The following list some commonly used roles. Other roles are possible, too, but should only be used/introduced if there is really a need for it.

Text tracks:

  • "text/caption"
  • "text/subtitle"
  • "text/textaudiodesc"
  • "text/karaoke"
  • "text/chapters"
  • "text/tickertext"
  • "text/lyrics"

Video tracks:

  • "video/main"
  • "video/alternate" (e.g. different camera angle)
  • "video/sign" (for sign language)
  • "video/alpha" (a track to alpha blend)

Audio tracks:

  • "audio/main"
  • "audio/alternate" (probably linked to an alternate video track)
  • "audio/dub"
  • "audio/audiodesc"
  • "audio/music"
  • "audio/speech"
  • "audio/sfx" (sound effects)

Notice how we are re-using the Content-type approach of specifying the main semantic type of the track first. This is necessary, since mime types don't always provide the right main content type (e.g. application/kate is semantically a text format).


Name

This field provides the opportunity to associate a free text string with the track to allow direct addressing of the track through its name.

Characters allowed are basically all the characters that are also allowed for XML id fields:

the first character has to be one of:
[A-Z] | "_" | [a-z] | [#xC0-#xD6] | [#xD8-#xF6] | [#xF8-#x2FF] | [#x370-#x37D] | [#x37F-#x1FFF] | [#x200C-#x200D] |
[#x2070-#x218F] | [#x2C00-#x2FEF] | [#x3001-#xD7FF] | [#xF900-#xFDCF] | [#xFDF0-#xFFFD] | [#x10000-#xEFFFF]
any following characters can be one of:
[A-Z] | "_" | [a-z] | [#xC0-#xD6] | [#xD8-#xF6] | [#xF8-#x2FF] | [#x370-#x37D] | [#x37F-#x1FFF] | [#x200C-#x200D] | 
[#x2070-#x218F] | [#x2C00-#x2FEF] | [#x3001-#xD7FF] | [#xF900-#xFDCF] | [#xFDF0-#xFFFD] | [#x10000-#xEFFFF] | 
"-" | "." | [0-9] | #xB7 | [#x0300-#x036F] | [#x203F-#x2040]


The name needs to be unique between all the track names, otherwise it is undefined which of the tracks is retrieved when addressing by name.

An example means of addressing the track by name is: track[name="Madonna_singing"]


Track order

In many applications it is necessary to walk through all the tracks in a media file and address tracks by an index.

In Ogg, the means to number through the tracks is by the order in which the bos pages of the tracks appear in the Ogg stream. If a file is re-encoded, the order may change, so you can only rely on this for addressing if the file doesn't change.

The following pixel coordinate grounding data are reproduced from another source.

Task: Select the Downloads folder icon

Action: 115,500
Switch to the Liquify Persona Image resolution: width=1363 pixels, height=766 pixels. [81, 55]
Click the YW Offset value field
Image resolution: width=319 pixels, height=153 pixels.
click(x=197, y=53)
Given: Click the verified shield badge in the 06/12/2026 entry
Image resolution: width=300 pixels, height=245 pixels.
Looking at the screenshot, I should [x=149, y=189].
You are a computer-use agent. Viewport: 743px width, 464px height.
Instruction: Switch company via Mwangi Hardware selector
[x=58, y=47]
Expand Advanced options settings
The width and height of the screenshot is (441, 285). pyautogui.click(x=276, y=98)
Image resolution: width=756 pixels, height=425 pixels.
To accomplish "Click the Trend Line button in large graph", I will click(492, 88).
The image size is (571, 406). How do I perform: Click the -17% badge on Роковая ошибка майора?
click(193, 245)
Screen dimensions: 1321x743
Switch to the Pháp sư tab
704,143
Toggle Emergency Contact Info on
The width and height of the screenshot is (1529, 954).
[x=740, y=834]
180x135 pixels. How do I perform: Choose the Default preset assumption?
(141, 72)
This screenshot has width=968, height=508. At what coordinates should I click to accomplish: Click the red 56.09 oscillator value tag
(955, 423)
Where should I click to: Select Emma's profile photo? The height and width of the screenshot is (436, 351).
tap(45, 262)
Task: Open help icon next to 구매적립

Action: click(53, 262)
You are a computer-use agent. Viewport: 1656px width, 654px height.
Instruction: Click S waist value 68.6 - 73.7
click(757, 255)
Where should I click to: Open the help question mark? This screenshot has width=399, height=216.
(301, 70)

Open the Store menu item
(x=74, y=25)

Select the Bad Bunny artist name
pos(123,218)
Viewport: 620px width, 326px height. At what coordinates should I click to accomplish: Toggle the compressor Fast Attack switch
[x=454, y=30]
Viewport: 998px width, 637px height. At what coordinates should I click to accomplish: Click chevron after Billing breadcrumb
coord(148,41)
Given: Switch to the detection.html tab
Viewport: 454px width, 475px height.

For example, a video file with the following composition would have the following indexes:

  • track[0]: Skeleton BOS
  • track[1]: Theora BOS for main video
  • track[2]: Vorbis BOS for main audio
  • track[3]: Kate BOS for English captions
  • track[4]: Kate BOS for German subtitles
  • track[5]: Vorbis BOS for audio descriptions
  • track[6]: Theora BOS for sign language

This track order is simply to have a means to address tracks through an index. It has no influence on what should be displayed on top of which other track.